» **WHAT IS ASKED**:
Take the records from the line with "The height and width of the screenshot is (1092, 1092)." up to and including the line with "will click(x=72, y=108).". Swap "icon" for "symbol" in those lines and write them out again with everything else unchanged.

───── DATA FOR PROCESSING

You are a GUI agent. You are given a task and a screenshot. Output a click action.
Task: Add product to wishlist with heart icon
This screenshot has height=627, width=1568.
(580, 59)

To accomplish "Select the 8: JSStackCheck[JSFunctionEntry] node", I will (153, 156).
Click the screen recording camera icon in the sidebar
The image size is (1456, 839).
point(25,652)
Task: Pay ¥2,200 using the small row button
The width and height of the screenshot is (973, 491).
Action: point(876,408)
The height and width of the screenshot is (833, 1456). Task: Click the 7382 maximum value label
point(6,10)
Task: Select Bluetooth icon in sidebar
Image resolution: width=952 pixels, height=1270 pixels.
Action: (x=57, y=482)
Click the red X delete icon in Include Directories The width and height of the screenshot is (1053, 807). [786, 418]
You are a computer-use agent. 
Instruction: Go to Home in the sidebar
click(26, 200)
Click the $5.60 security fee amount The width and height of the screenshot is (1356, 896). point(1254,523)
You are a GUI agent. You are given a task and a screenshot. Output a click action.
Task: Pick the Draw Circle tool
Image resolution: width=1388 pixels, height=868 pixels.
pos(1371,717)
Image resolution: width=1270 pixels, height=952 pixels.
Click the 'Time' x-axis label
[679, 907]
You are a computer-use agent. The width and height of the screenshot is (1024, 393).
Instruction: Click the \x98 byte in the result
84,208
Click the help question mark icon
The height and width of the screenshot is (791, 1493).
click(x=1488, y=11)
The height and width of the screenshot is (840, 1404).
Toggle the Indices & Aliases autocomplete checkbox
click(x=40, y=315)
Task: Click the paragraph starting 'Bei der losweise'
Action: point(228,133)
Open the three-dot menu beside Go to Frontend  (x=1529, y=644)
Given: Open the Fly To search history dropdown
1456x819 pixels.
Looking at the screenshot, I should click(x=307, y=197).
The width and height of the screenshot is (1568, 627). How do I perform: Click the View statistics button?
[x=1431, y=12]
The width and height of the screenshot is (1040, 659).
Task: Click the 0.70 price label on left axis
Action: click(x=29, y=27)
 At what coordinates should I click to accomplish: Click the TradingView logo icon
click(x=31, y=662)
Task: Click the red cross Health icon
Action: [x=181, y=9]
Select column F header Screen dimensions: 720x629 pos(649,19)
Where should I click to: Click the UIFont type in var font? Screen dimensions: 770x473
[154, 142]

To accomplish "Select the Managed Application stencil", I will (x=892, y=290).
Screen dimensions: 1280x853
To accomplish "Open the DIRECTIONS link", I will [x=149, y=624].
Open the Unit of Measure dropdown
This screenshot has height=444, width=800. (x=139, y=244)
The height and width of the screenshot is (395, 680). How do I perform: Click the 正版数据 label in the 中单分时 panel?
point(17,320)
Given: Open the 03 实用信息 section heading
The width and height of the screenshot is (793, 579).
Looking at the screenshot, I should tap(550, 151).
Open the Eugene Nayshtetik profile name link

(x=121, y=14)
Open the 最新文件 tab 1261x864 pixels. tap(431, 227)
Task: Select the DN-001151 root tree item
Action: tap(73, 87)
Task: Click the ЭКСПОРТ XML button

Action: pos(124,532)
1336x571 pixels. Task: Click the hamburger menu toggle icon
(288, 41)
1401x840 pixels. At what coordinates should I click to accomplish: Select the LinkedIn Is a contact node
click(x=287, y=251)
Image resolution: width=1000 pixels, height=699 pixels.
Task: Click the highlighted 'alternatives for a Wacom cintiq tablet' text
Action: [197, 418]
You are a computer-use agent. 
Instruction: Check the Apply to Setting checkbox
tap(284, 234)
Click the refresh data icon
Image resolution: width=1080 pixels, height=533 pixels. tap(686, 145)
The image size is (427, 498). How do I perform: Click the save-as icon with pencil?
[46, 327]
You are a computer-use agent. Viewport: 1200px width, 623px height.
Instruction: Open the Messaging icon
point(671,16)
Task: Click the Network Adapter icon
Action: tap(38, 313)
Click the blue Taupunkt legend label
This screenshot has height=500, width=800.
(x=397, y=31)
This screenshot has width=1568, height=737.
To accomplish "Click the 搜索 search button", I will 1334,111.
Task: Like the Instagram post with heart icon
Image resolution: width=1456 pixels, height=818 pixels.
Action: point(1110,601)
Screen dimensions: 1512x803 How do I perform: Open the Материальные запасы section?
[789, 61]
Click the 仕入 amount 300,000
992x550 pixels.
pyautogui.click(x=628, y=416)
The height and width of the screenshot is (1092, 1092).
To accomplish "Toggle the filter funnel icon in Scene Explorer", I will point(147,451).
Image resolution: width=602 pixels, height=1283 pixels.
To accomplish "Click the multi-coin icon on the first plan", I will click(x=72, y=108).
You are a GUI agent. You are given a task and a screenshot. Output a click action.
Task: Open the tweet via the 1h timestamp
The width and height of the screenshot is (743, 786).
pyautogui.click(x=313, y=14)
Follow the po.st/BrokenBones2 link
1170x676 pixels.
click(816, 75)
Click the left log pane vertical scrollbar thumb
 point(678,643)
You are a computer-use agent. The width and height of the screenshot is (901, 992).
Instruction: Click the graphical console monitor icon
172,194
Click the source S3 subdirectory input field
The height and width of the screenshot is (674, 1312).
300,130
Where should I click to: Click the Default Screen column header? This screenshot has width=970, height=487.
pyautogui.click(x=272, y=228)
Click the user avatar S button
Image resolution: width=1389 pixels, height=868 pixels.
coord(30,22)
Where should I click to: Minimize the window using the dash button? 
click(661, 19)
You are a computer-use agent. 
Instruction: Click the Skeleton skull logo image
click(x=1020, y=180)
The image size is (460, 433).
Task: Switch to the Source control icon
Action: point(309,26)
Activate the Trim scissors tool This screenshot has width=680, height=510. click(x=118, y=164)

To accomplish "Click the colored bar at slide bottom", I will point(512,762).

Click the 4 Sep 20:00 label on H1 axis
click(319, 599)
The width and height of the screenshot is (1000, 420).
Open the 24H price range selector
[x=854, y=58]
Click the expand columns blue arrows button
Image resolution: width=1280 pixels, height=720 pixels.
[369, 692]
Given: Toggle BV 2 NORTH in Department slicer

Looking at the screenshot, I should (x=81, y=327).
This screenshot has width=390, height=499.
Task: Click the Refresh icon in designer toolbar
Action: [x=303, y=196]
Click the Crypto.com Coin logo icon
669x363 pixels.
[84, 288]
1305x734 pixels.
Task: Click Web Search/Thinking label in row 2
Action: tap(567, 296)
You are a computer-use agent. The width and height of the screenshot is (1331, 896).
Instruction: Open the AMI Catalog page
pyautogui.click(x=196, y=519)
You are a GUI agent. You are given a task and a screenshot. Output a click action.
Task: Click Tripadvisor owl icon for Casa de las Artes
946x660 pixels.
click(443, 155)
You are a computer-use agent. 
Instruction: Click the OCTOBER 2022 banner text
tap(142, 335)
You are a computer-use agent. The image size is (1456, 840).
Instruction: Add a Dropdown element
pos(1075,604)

──────────

» **TASK OUTPUT**:
The height and width of the screenshot is (1092, 1092).
To accomplish "Toggle the filter funnel symbol in Scene Explorer", I will point(147,451).
Image resolution: width=602 pixels, height=1283 pixels.
To accomplish "Click the multi-coin symbol on the first plan", I will click(x=72, y=108).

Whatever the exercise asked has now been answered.